* **WHAT YOU ARE ASKED TO DO**
Starting from the line in which "Click the Plugins plug icon" appears, set down each line exactly through the end of the listing, and nothing else. Leave out pictures.

== SUPPLIED ENTRIES

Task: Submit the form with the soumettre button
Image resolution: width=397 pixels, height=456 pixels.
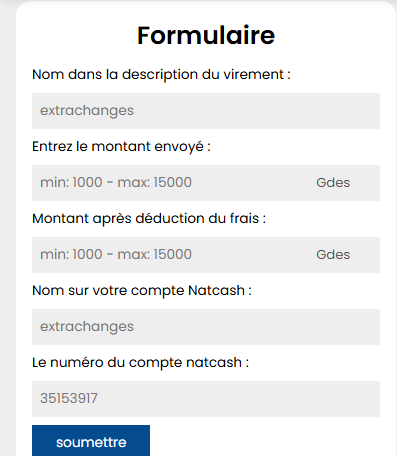Action: coord(91,440)
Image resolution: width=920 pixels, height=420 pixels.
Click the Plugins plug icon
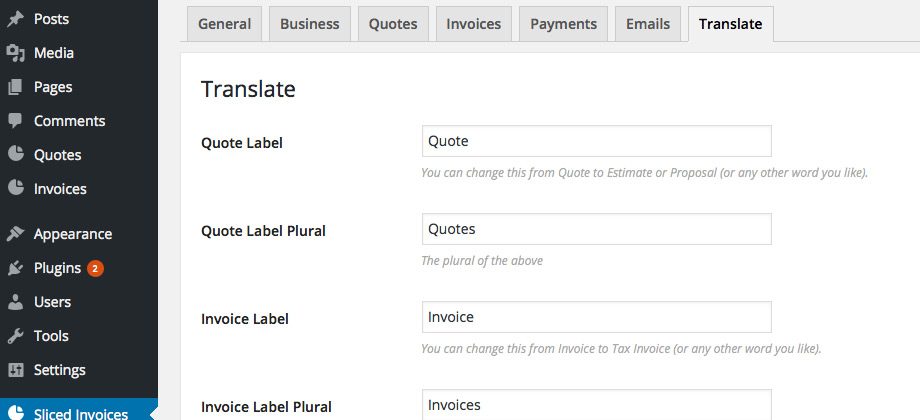(x=16, y=268)
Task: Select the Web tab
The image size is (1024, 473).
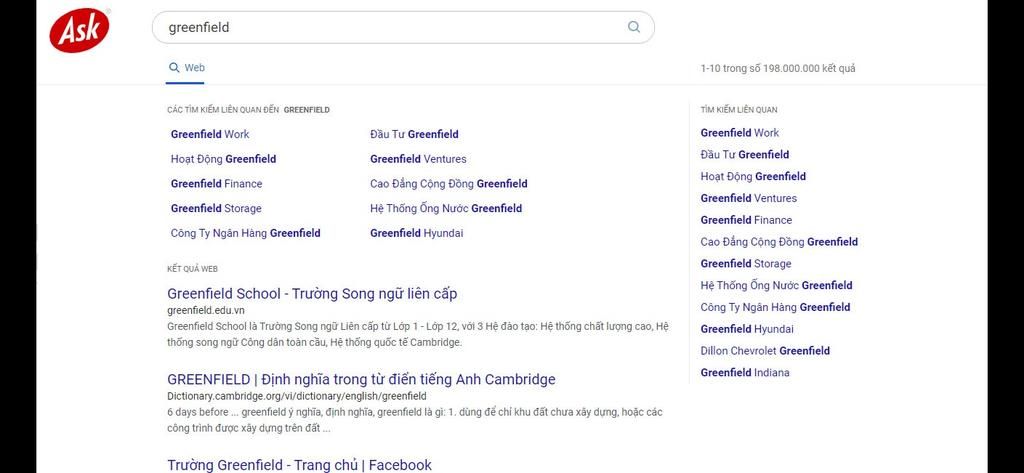Action: click(187, 68)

====

* **SOLUTION TO THE EXERCISE**
Click the Plugins plug icon
(x=16, y=268)
Task: Select the Web tab
The image size is (1024, 473).
Action: click(187, 68)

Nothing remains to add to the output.